◆ ЗАДАНИЕ 1:
Перечислите всё, что, по словам рассказа о солдатах и Асхате, Асхат успевал делать в штормовые дни.
◆ ЗАДАНИЕ 2:
Выпишите из рассказа о солдатах и Асхате кусок между «Как было тут» и «уставу. Будем с честью выполнять свой воинский долг.» включительно, слово в слово.
◆ ЗАДАНИЕ 3:
Допишите продолжение рассказа о солдатах и Асхате, начиная сразу после его последнего предложения.
------ ИСХОДНЫЙ ОТРЫВОК
Как было тут сдержать улыбку. Документы, действительно, у всех были в полном порядке, не подмокли.
— Что бы с нами ни случилось, — став строгим и требовательным, сказал Асхат, — кто бы и когда бы нас ни спас, — мы советские солдаты, боевая единица. Так и будем действовать, по уставу. Будем с честью выполнять свой воинский долг.
Мы поднялись без команды. Мы негромко повторили за командиром:
— Будем с честью выполнять свой воинский долг.
Эти слова прозвучали как клятва. И это была наша клятва.
ДЕНЬ РОЖДЕНИЯ
Асхат выглядел очень усталым. Все эти штормовые дни он работал за семерых. Он успевал везде: и стоял за подвахтенного, и следил за моторами, пока они еще работали, подбадривал нас И еще мне казалось, что совесть его, несмотря на то, что он ни в чём не был повинен, не давала ему покоя.
------------
------ СОХРАНЁННЫЕ СТРОКИ
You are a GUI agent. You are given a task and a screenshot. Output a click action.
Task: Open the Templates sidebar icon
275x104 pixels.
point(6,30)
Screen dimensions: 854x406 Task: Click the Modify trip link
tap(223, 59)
------------
------ СОХРАНЁННЫЕ СТРОКИ
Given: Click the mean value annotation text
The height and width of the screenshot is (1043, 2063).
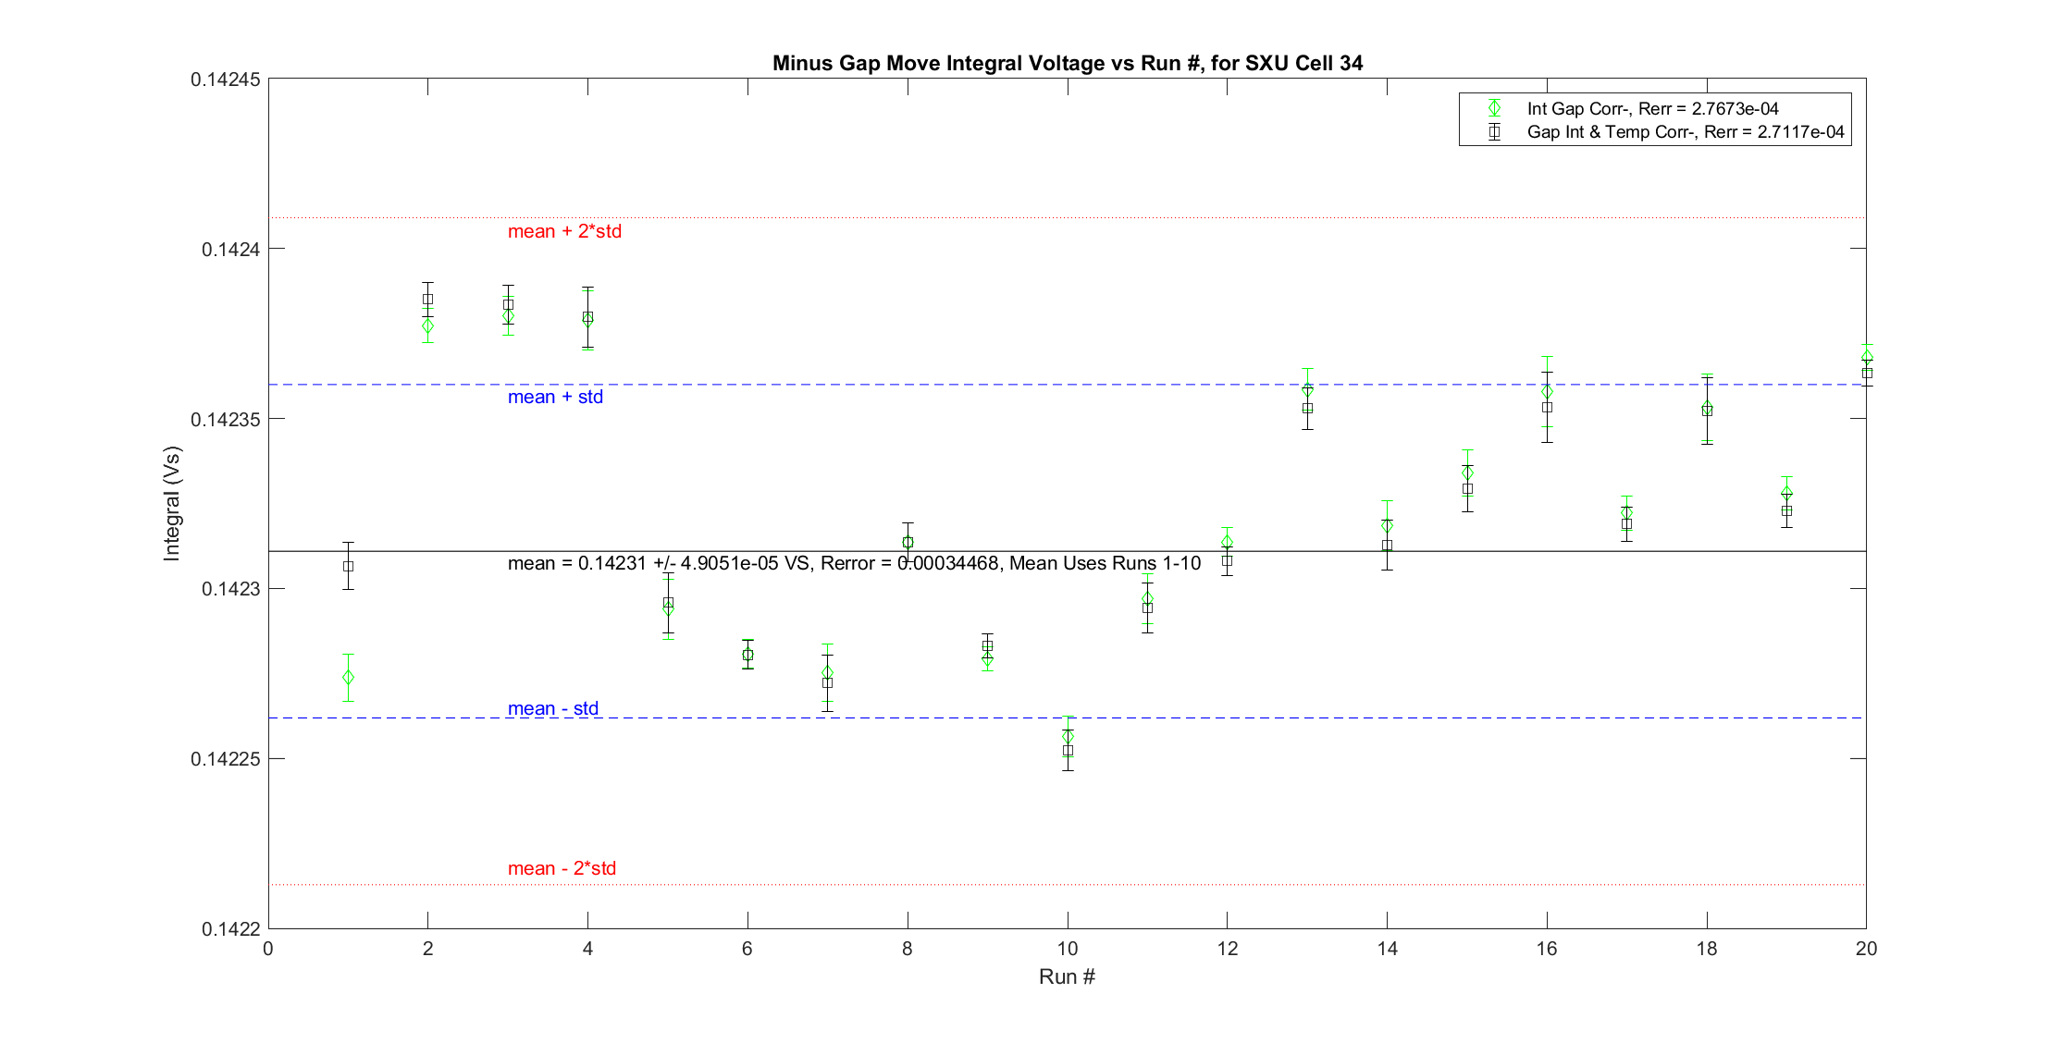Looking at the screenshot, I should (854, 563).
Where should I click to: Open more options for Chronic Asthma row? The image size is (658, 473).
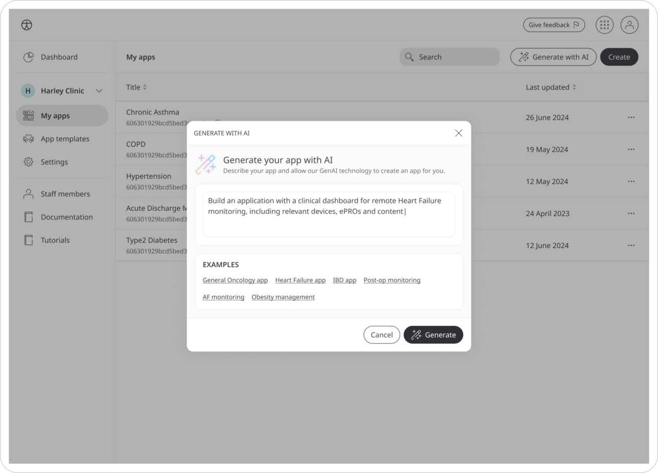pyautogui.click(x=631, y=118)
------------
------ СОХРАНЁННЫЕ СТРОКИ
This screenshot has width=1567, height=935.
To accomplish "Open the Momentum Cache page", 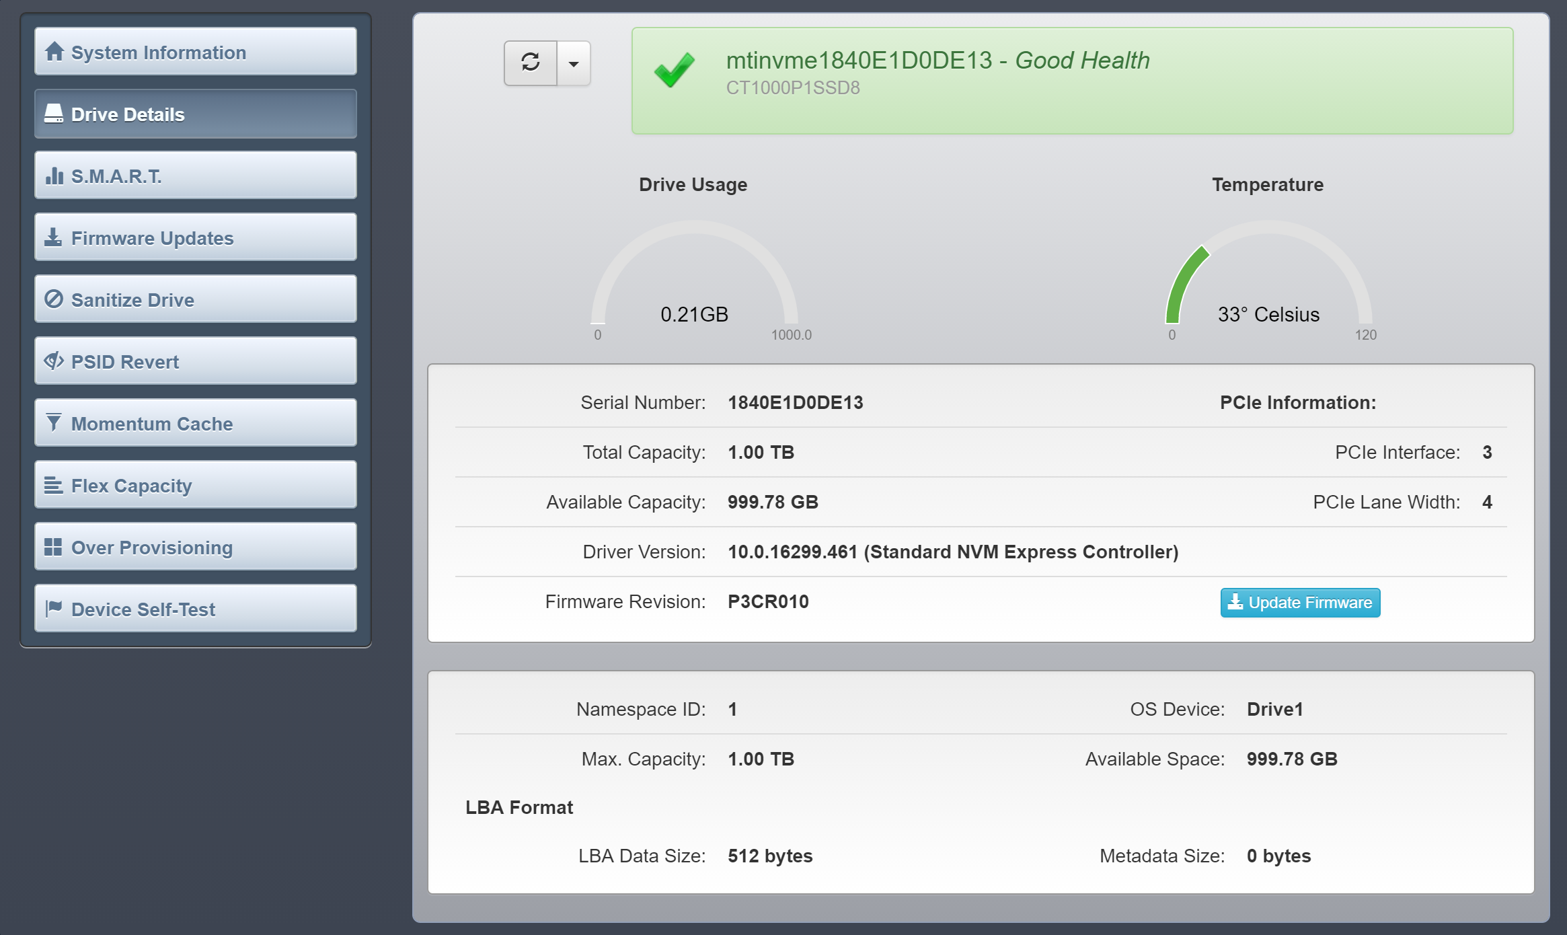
------------
◆ ОТВЕТ 1:
Стоял за подвахтенного; следил за моторами, пока они ещё работали; подбадривал всех остальных.

◆ ОТВЕТ 2:
Как было тут сдержать улыбку. Документы, действительно, у всех были в полном порядке, не подмокли.
— Что бы с нами ни случилось, — став строгим и требовательным, сказал Асхат, — кто бы и когда бы нас ни спас, — мы советские солдаты, боевая единица. Так и будем действовать, по уставу. Будем с честью выполнять свой воинский долг.

◆ ОТВЕТ 3:
Он мучительно искал ошибки в своих действиях командира, искал дотошно, беспощадно и, видимо, от души считал, что во всем случившемся где-то, как-то виноват он. Он беспокоился не только о нас. Стоя на подвахте, он однажды сказал:
— Подумай, Иван, как тяжело сейчас командиру нашего подразделения. Пропала баржа, пропали люди — ЧП. Ведь никто не знает, живы мы или нет. Цела баржа или потонула. А ведь он ночей не спит, думает. Да и все солдаты. Ищут нас, очень ищут. И не могут найти.
И ко мне приходили такие мысли, и другие беспокоились, что нехотя причинили огромное беспокойство, взвалили на плечи людей, которых любили и уважали, тяжелое бремя ответственности за нас.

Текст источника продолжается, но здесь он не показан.